A spokesman for Church Care, the CofE’s maintenance organisation, says, ‘There had been a growing concern that whenever pews had been replaced, the replacement chairs have either been badly designed or badly made.
‘We wanted to encourage designers to give churches a broader range of options.’
Church Care ran a competition with three categories: one for students and recent graduates, one for professionals and one for a chair or bench already in production.
The professional category attracted entrants from Terence Conran, Søren Rose Studio and others, and was won by Tomoko Azumi & TNA Design Studio with the Wave design.
The ‘wave’ name refers to the effect created by the seatbacks when the chairs are lined up in rows.
Azumi says that as well as creating a design that would work well in this lined-up setting, the chair also needed to be able to stand alone and be stackable.
She says, ‘Churches now need to have flexible spaces, for services, dinners, tea parties and other events, so we needed something that would be stackable and that would be tough enough for heavy use.’
Azumi adds that the ‘timeless, austere’ design is intended to fit in with all church interiors, from Medieval to Modern.
She adds, ‘We also looked at comfort – with this design you can lean or put your elbows on the back-rest, which you might not have done with previous church chairs.’
The student category was won by Nick Shurey and Sebastian Klawiter from the University of Bath, while the in-production category was shared by Luke Hughes and Company for a stacking bench and Simon Pengelly for a wooden stacking chair.
The winners were announced by The Rt Revd and Rt Hon Richard Chartres, Bishop of London, who judged the competition on a panel which included furniture designer John Makepeace and illustrator Matthew Rice.
Bishop Chartres says, ‘Our aims were very simple.
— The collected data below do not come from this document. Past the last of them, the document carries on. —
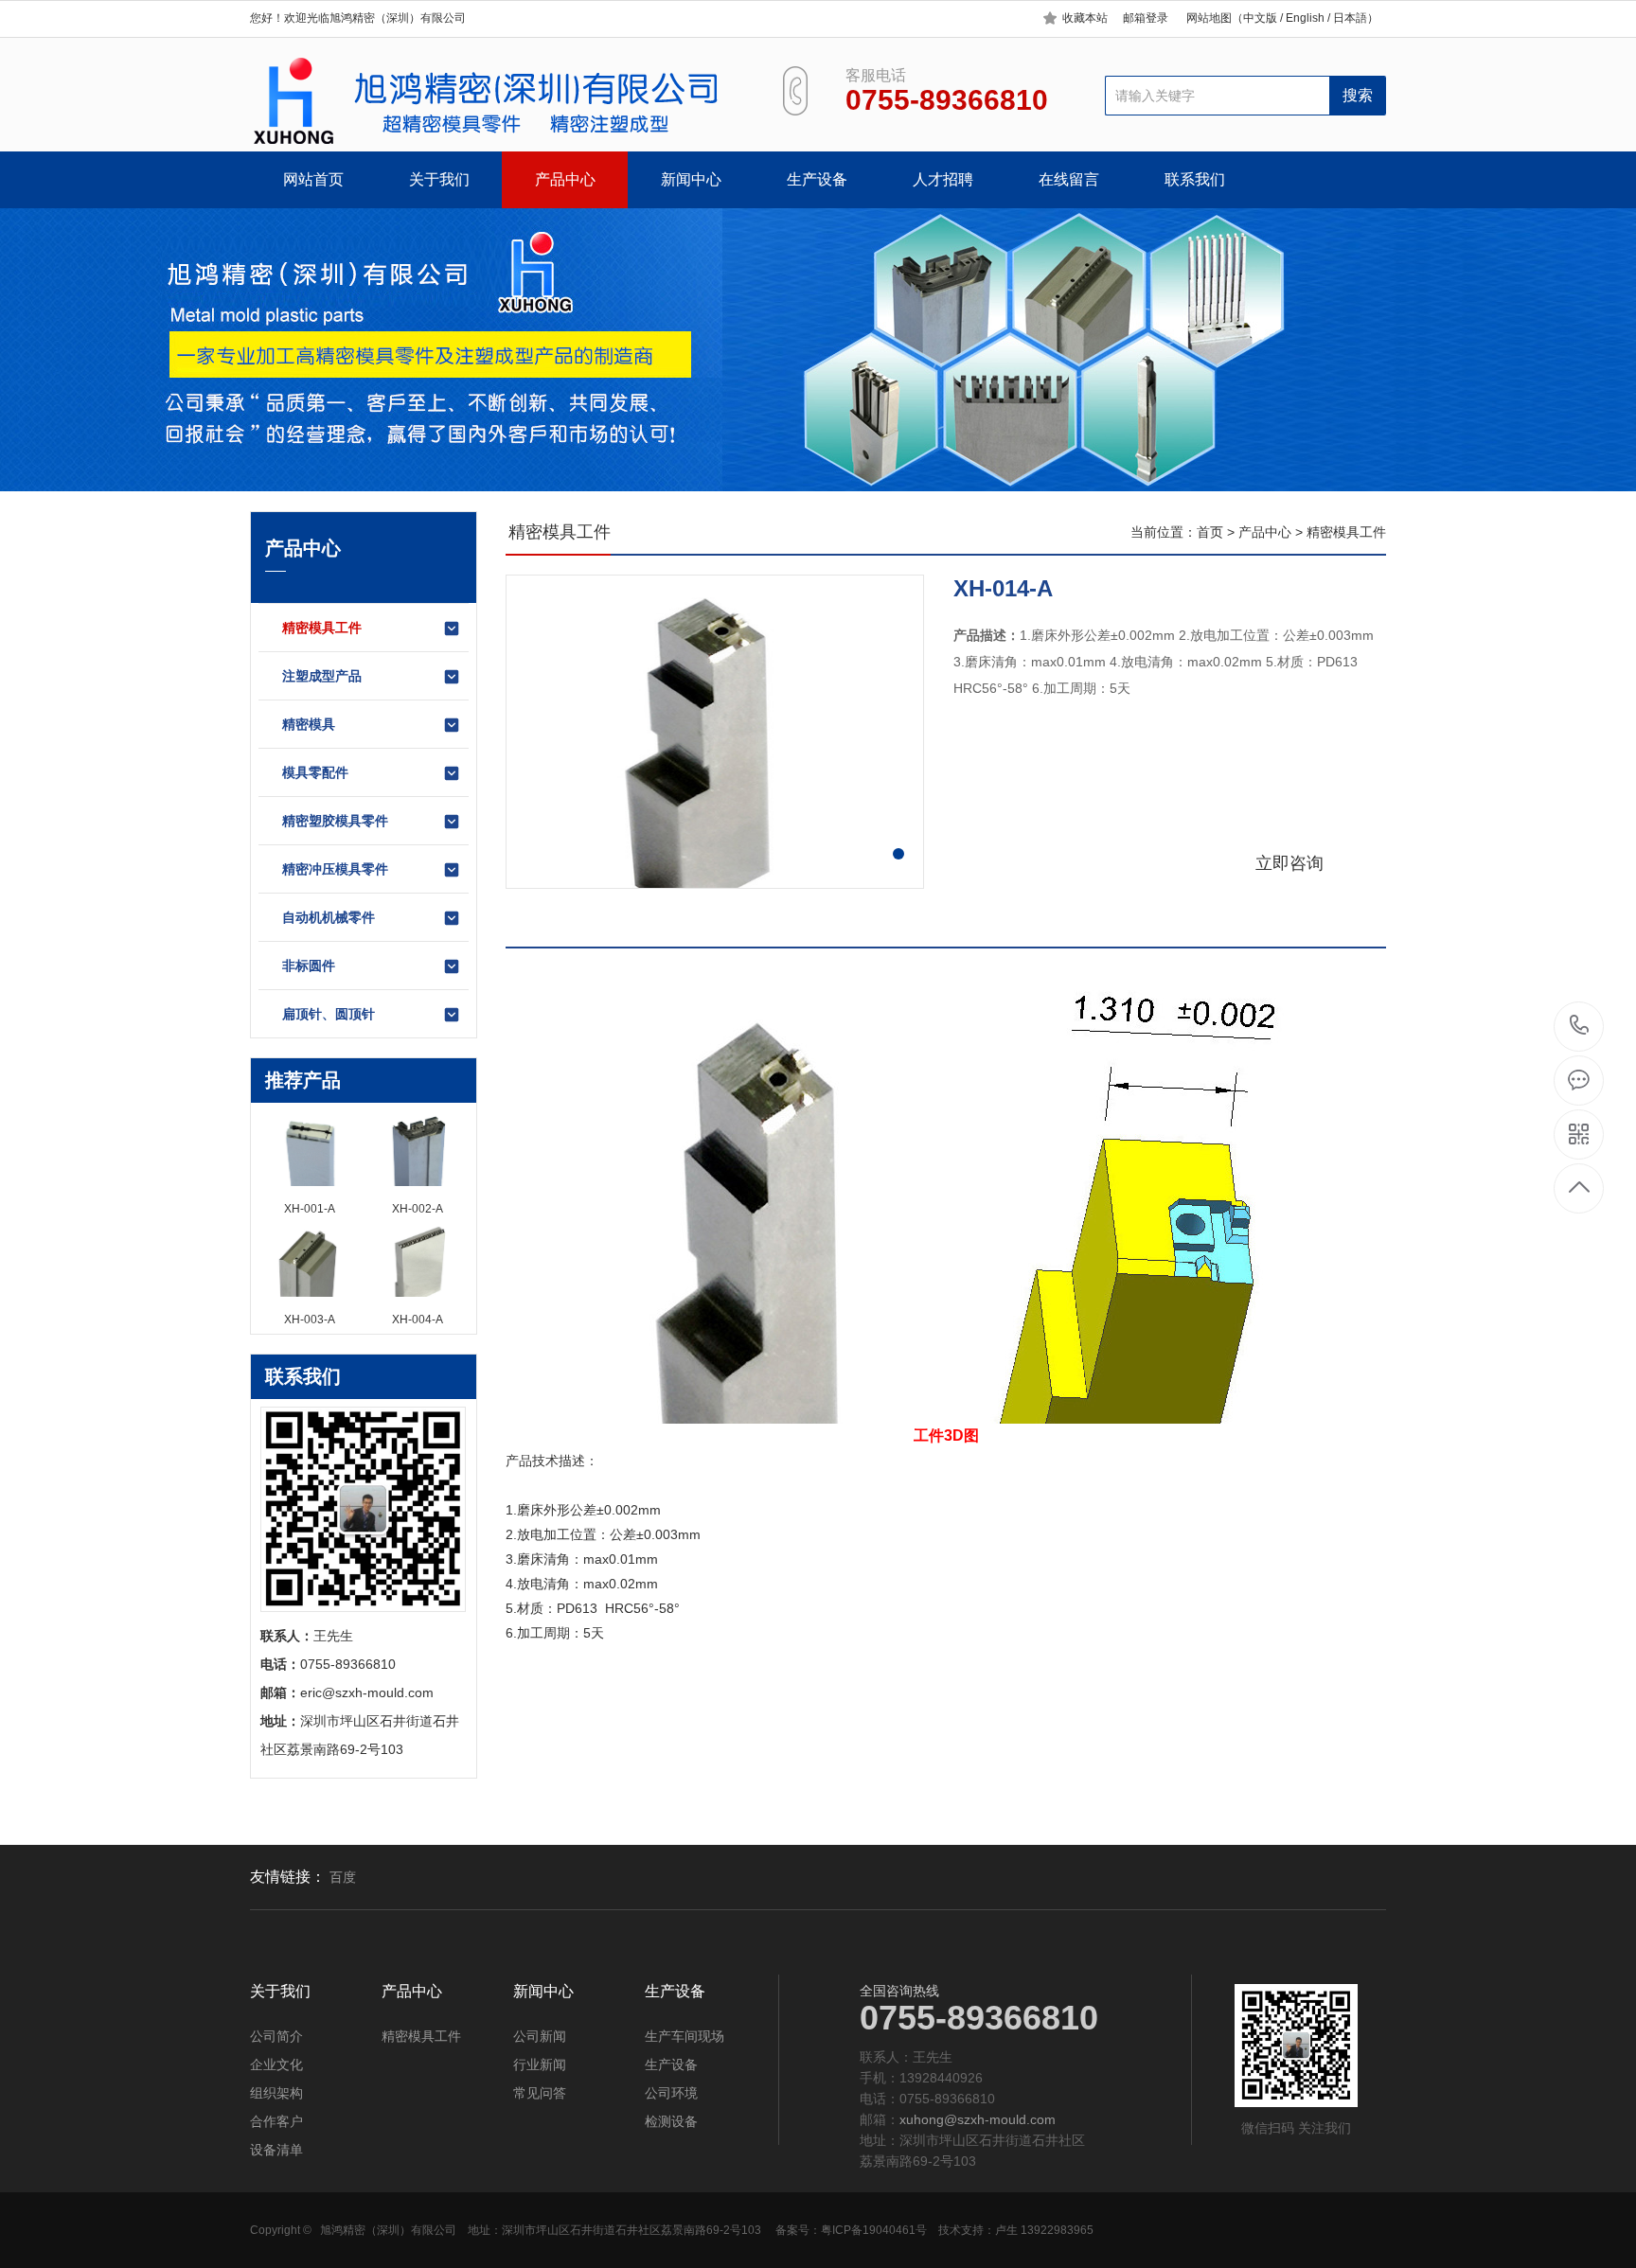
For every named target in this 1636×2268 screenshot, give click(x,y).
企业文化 (276, 2064)
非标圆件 (308, 965)
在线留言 (1069, 179)
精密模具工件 (322, 627)
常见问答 (539, 2093)
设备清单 (276, 2149)
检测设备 (671, 2121)
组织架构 (276, 2093)
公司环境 (671, 2093)
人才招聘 (943, 179)
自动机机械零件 (328, 917)
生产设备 (817, 179)
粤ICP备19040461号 (874, 2230)
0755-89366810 (1580, 1026)
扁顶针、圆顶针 (328, 1013)
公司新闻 (539, 2036)
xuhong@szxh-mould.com (977, 2119)
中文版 (1260, 18)
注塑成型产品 (322, 675)
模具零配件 (315, 772)
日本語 (1350, 18)
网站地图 (1209, 18)
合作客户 (276, 2121)
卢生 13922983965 (1044, 2230)
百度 (342, 1877)
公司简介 (276, 2036)
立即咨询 (1289, 863)
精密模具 (308, 724)
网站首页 (313, 179)
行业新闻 (539, 2064)
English (1304, 18)
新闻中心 (691, 179)
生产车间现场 (684, 2036)
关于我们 (439, 179)
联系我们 (1195, 179)
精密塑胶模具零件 (335, 820)
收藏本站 (1085, 18)
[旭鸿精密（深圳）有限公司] (494, 101)
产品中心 (565, 179)
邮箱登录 (1145, 18)
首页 (1210, 532)
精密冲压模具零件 (335, 869)
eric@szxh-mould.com (367, 1692)
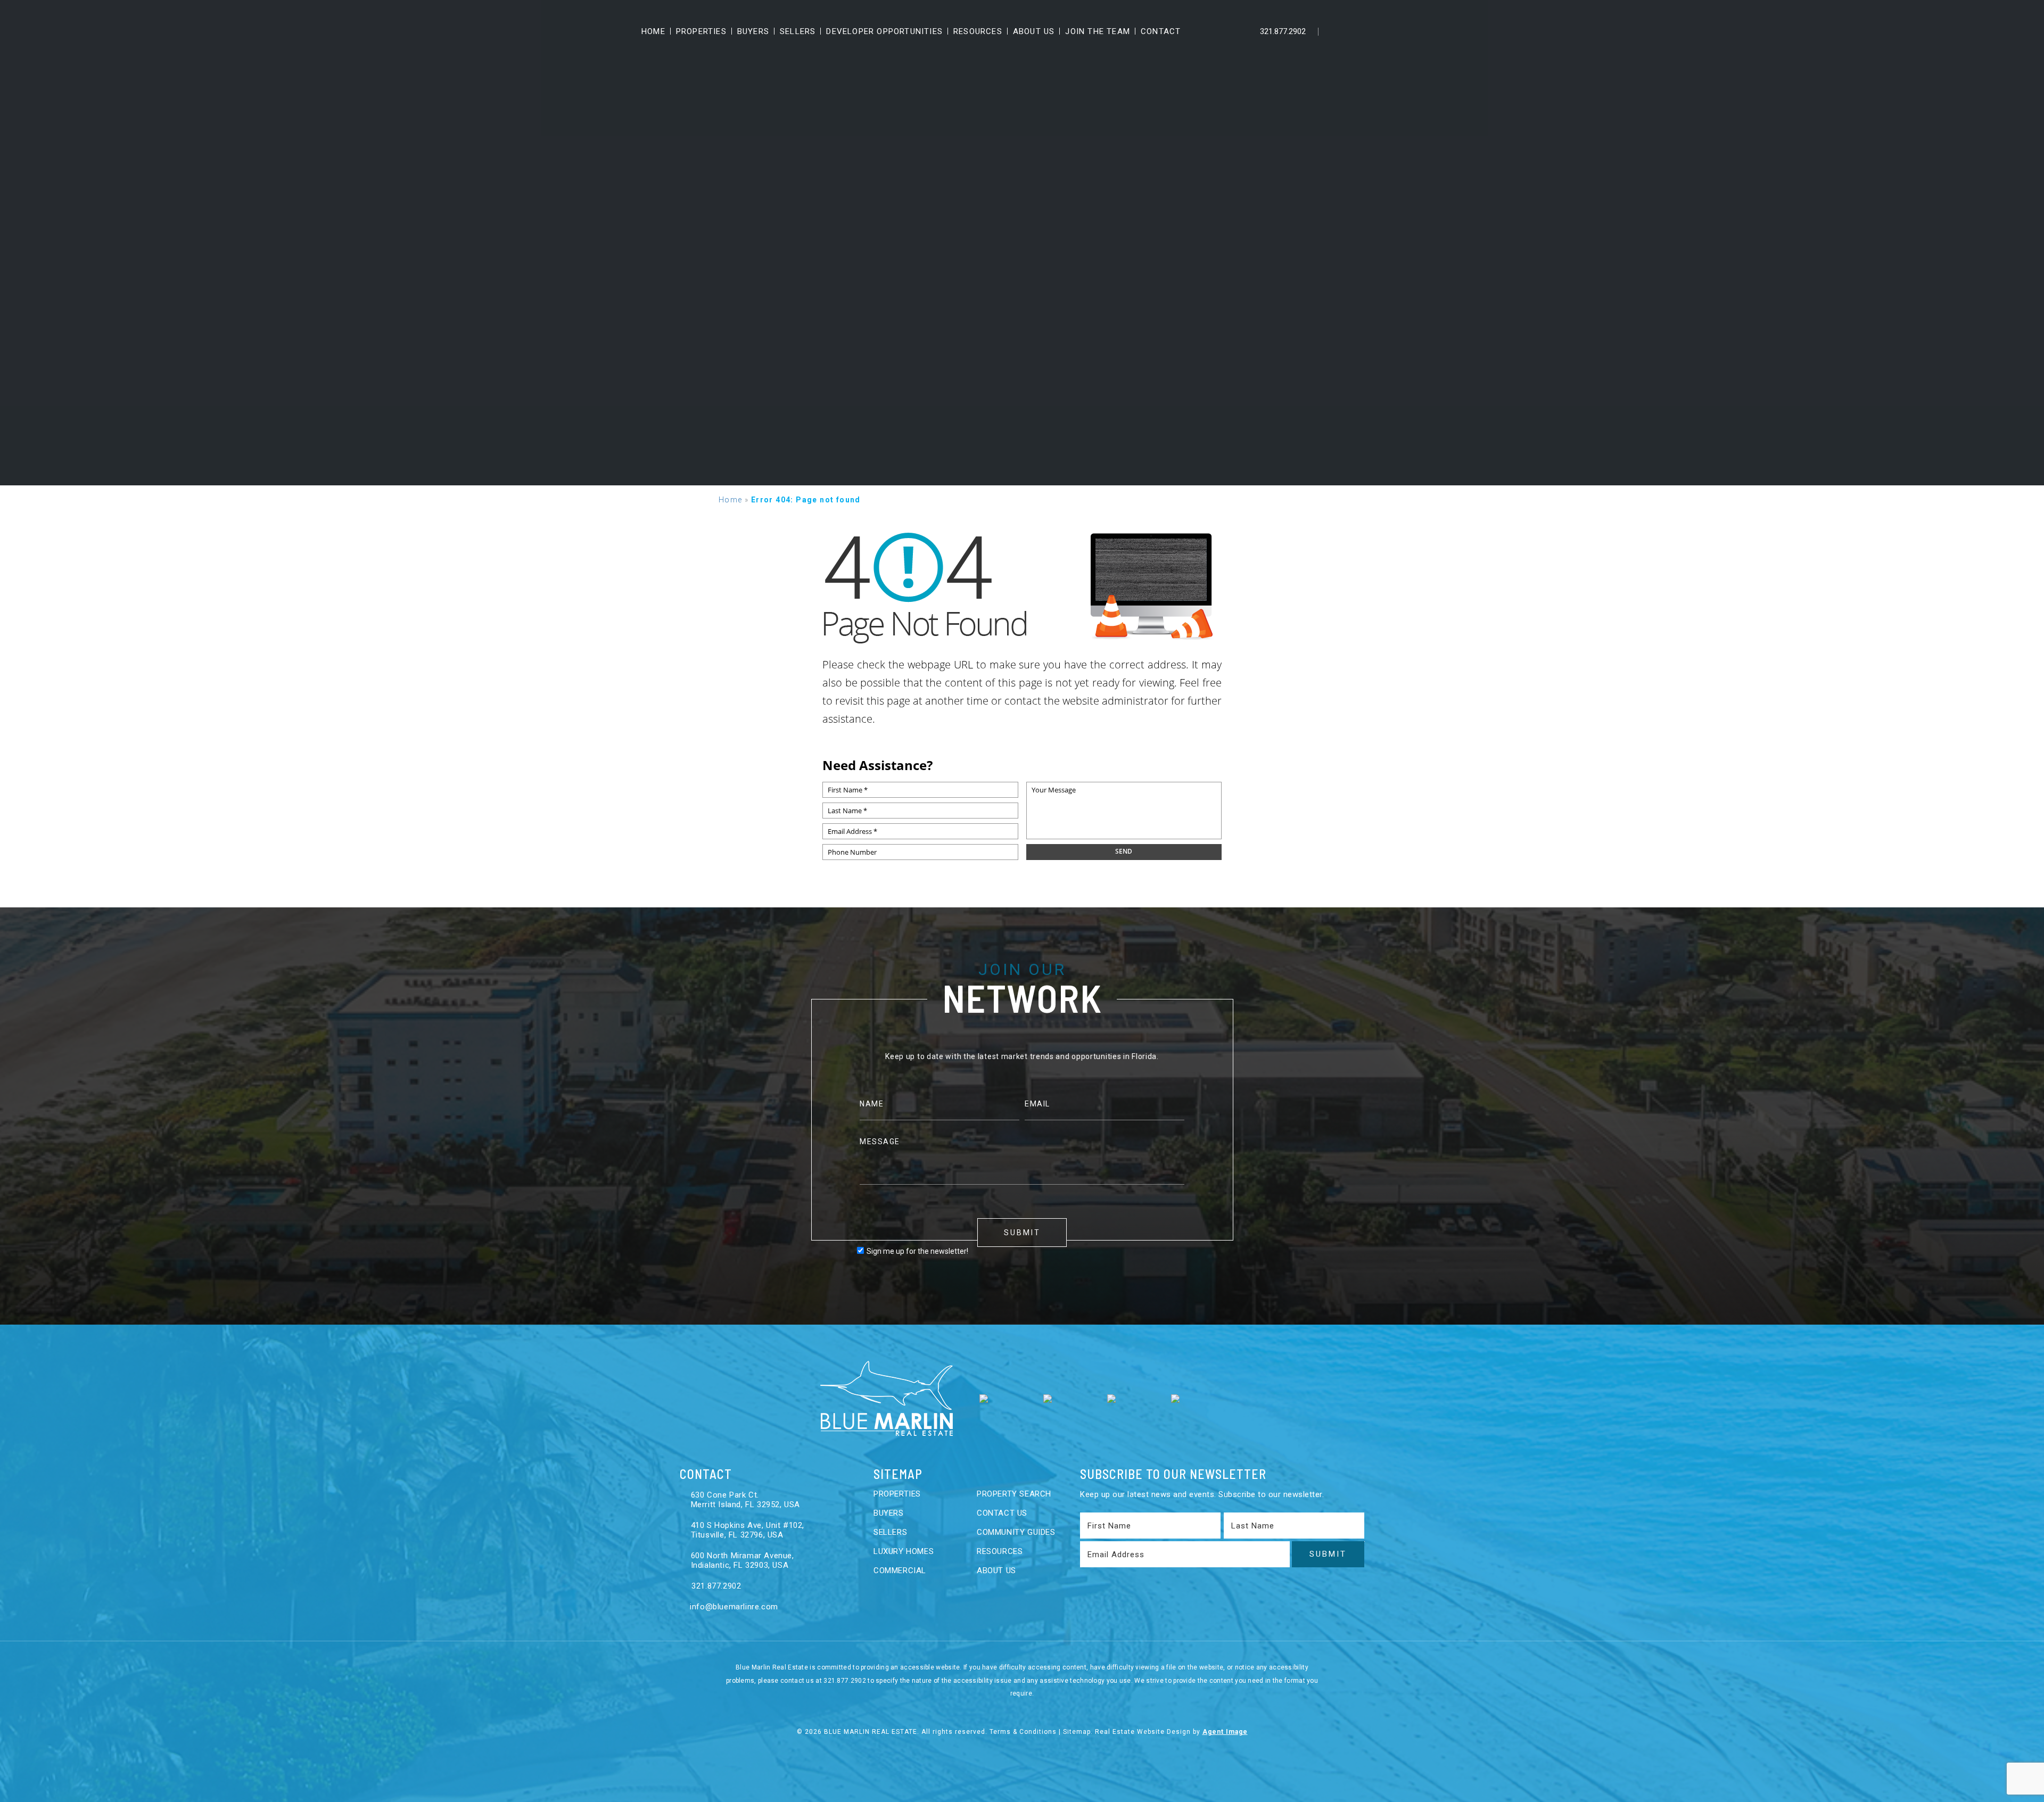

We wanted to engage designers with the potential that exists in a very flourishing church context; we wanted to help parishes consider very carefully how they replace pews when their removal has been agreed; we wanted to encourage the highest possible standards of design in our churches; and we wanted to widen the range of affordable as well as well-designed chairs.’
It is hoped that some of the designs will be manufactured and although no agreements are in place with manufacturers, a spokesman for the church says ‘One of the beneficial results may be that designers and manufacturers get together – which in time could mean a greater range of choice for churches.’